Quick Weight Loss Diet Plan

Quick Weight Loss Diet Plan; COPYRIGHT: o5com
Are you tired of trying different weight loss diet – starving and struggling to lose weight by practicing vigorous exercise? Keep off your diet sheets and tough fitness trainings; come let’s plan ourselves with an easy and a comfortable yet quick weight loss diet plan suitable for your daily life.
Quick Weight Loss Diet Plan
While thinking about our self diet plan we just need to reduce the fat content in our food and replace it with healthy mixed nutrient that is still yummy and tastier! A morning walk and evening workout can help you make your diet plan successful, to experience that slim flat abs. Keep your plates filled with fresh food stuff avoiding more processed and over cooked food.
Day Starter @ 7am
You can start your day with a fresh cucumber or carrot juice just before your morning walk. As carrots are the best source of energy that keeps your brain active and helps to prevent early aging of skin.
Breakfast @ 9am
Breakfast can include a combination of food rich in protein, you can take a small amount of normal breakfast like Upma, Idly or Dosa but they may serve you only a little energy. So why not try something different? Here is a small diet plan for your quick morning breakfast.
- A glass of fresh (fruit rich in antioxidant) juice or low-fat milk,
- Egg omelets, with 2 slices of whole grain bread.

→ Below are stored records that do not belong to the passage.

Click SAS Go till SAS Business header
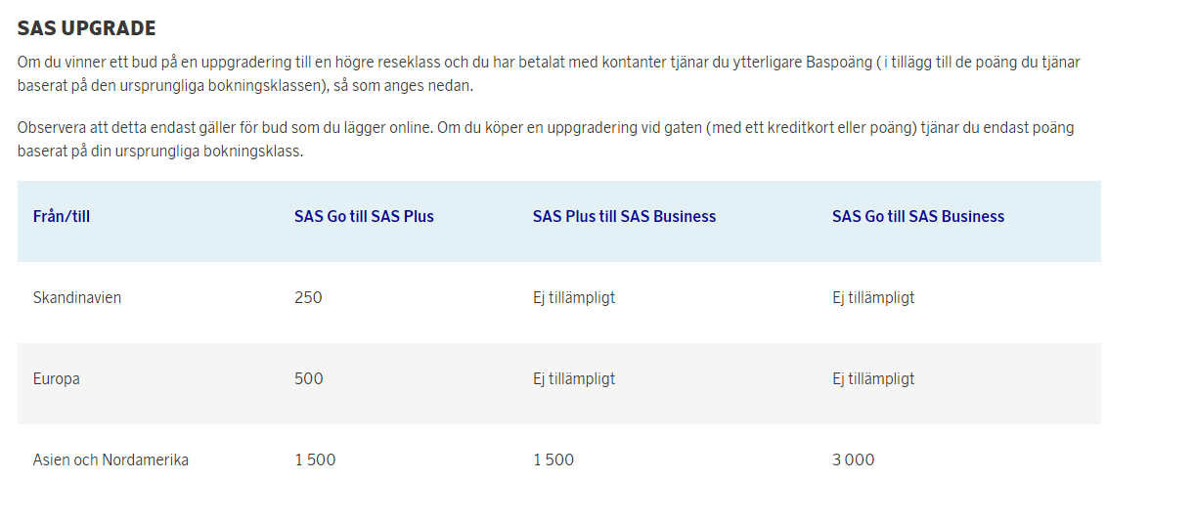This screenshot has width=1195, height=524. [x=917, y=216]
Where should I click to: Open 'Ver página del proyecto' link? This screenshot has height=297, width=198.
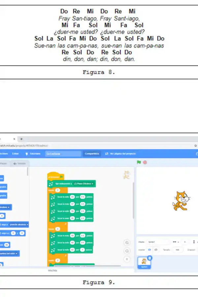tap(120, 154)
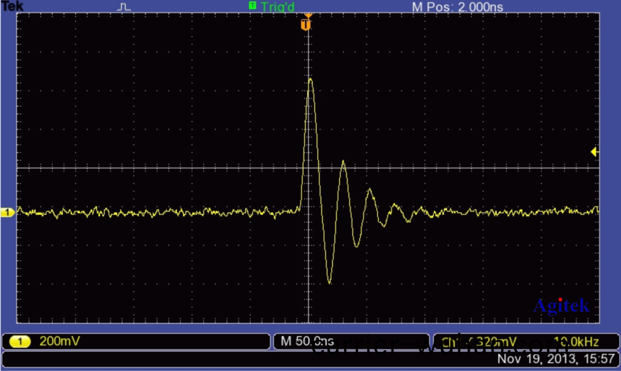Click the 10.0kHz frequency readout
This screenshot has height=371, width=621.
(x=575, y=341)
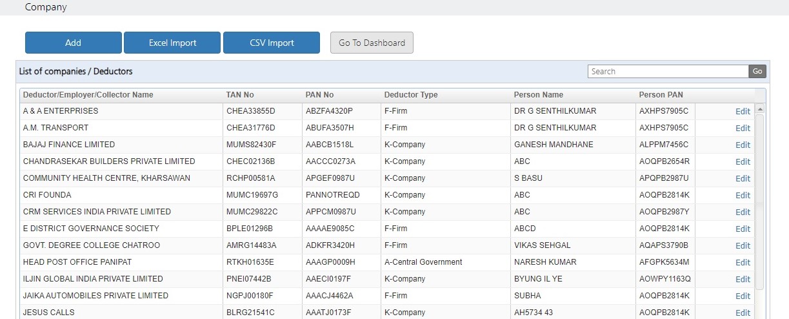Run search with the Go button
This screenshot has height=319, width=789.
tap(757, 72)
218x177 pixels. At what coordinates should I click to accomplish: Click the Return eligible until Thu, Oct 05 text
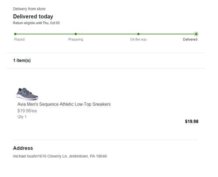[36, 23]
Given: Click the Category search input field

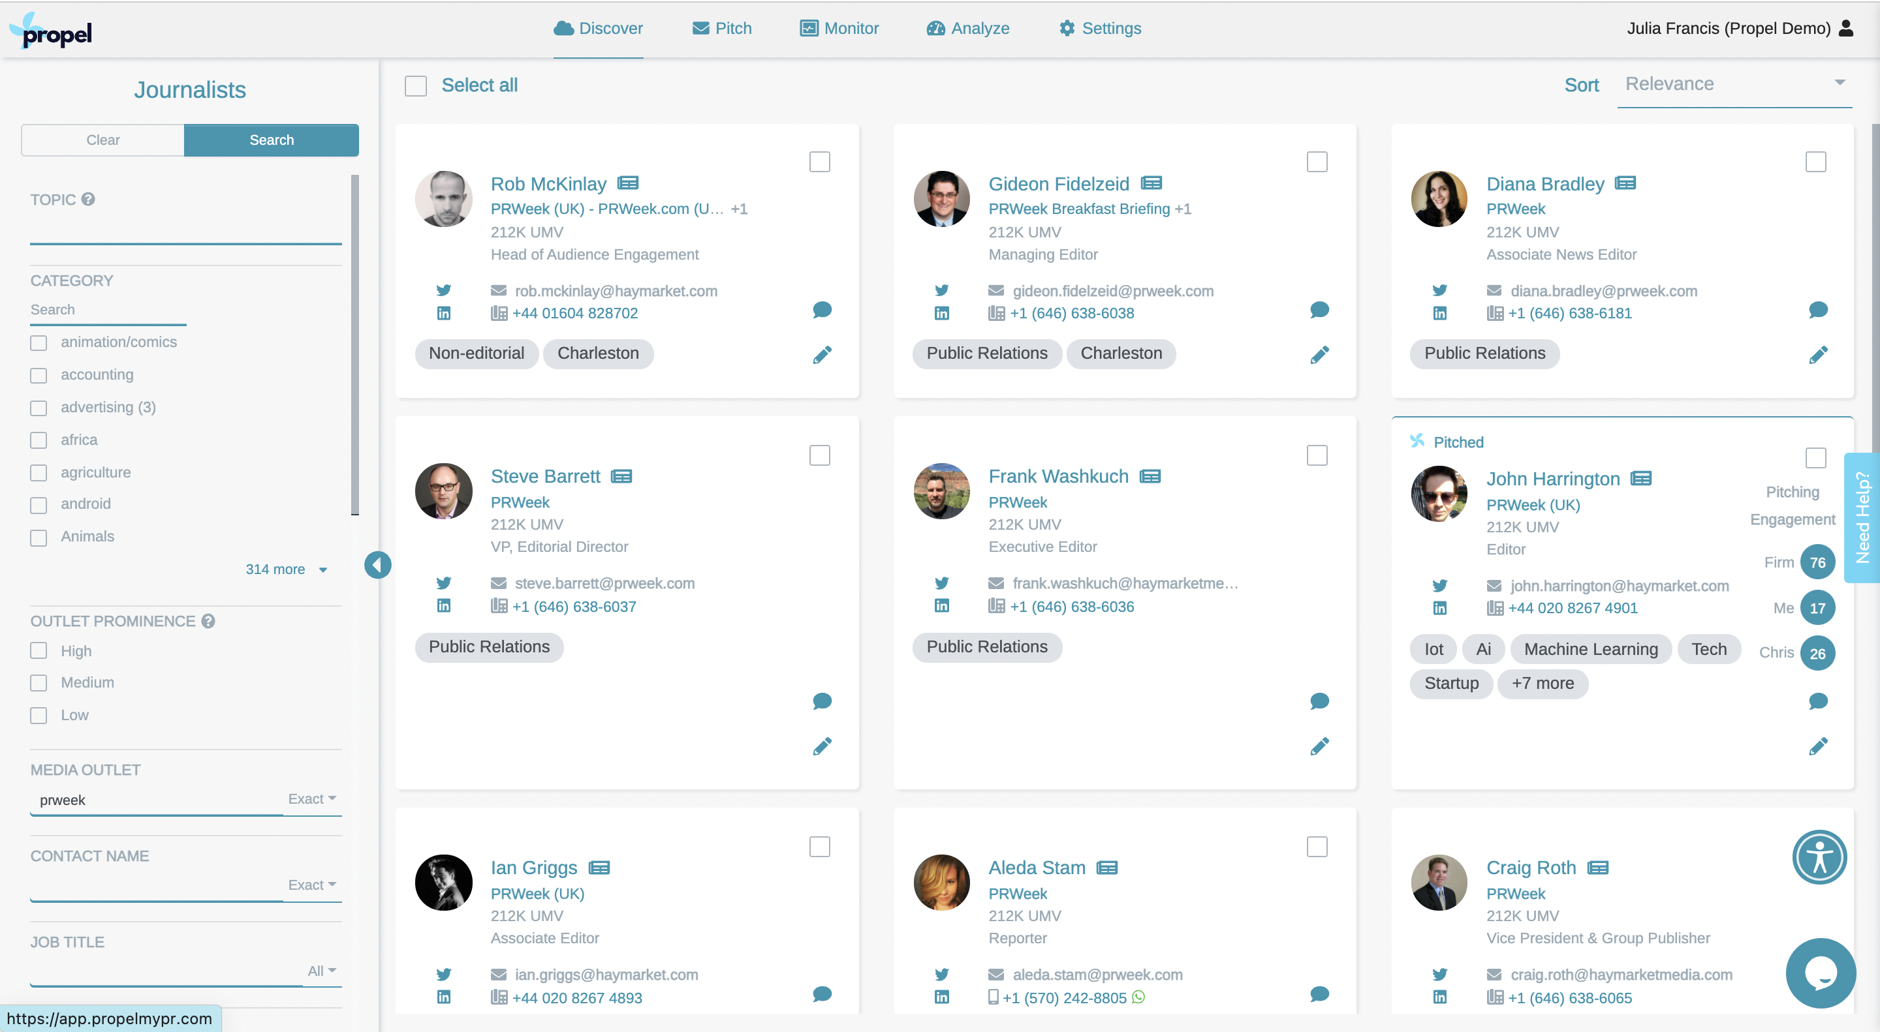Looking at the screenshot, I should tap(108, 310).
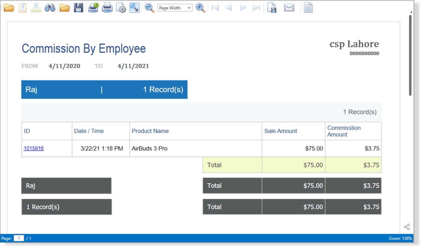Click the Next Page arrow

(x=243, y=8)
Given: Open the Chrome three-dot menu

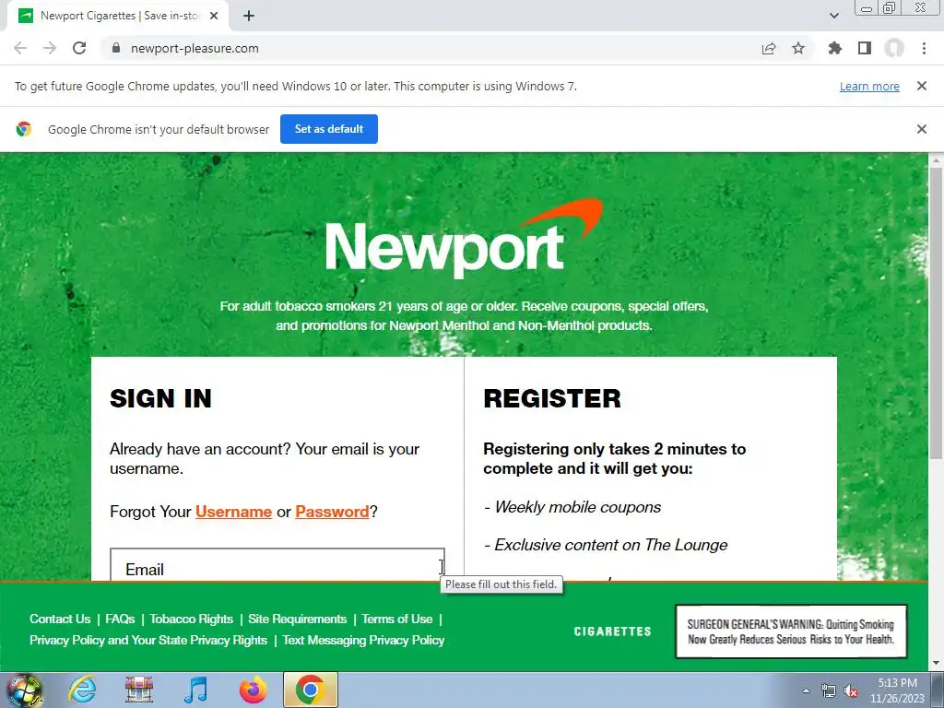Looking at the screenshot, I should pos(924,48).
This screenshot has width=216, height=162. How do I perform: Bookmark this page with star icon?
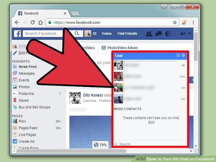coord(175,22)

- A small cup of oatmeal topped with fruit and nuts.
- A fruit – apple, orange, banana or any other fruit that is rich in antioxidants.
Small morning break @ 11 am
A glass of fresh fruit juice (berry, apple, orange, banana, etc.) can make you energized; Avoid drinking more coffee, tea and alcohols to keep your body fit in a natural way. Some nuts like almonds, walnuts, cashew, flaxseeds, etc can be a good snack.
Quick Weight Loss Diet Plan
Lunch @ 1pm
Your lunch time is to be handled with more care as you may be tempted with more yummy foods. Keep your plate limited till your stomach feels full but include a mixed nutrient food with more colorful vegetables.
- Take one serving of low fat meat like chicken, egg, fish, turkey, steak, etc.
- A cup of rice with dhal and spinach or other greens is essential.
- A cup of yoghurt, beans, cereals and grains is a must.
- A cup of fresh salad either fruit or vegetable.
Include ginger, garlic, mint leaves, pepper and a little of spicy in your meal for better metabolic activity.
Evening break @ 6 pm
A glass of fresh juice or low fat milk and crunchy nuts is a good break time snack in the evening.
Dinner @ 9pm
Finally your dinner plates can have a roti with some dhal, a cup of yoghurt, a cup of fruit or vegetable salad. When it comes to choosing oil you can opt for olive oil and canola oil for cooking as they are hearty healthy. You need to avoid excess of carbohydrates present in bread, rice, potatoes, pasta and other food rich in carbohydrates.
Quick Weight Loss Diet Plan
Bed time
A glass of milk before bedtime can help you feel full for a good sleep.
You can also replace the food with your own style of cooking, but steamed and fresh or half boiled food is best for your diet plan, as most of the nutrients are lost in excess cooking.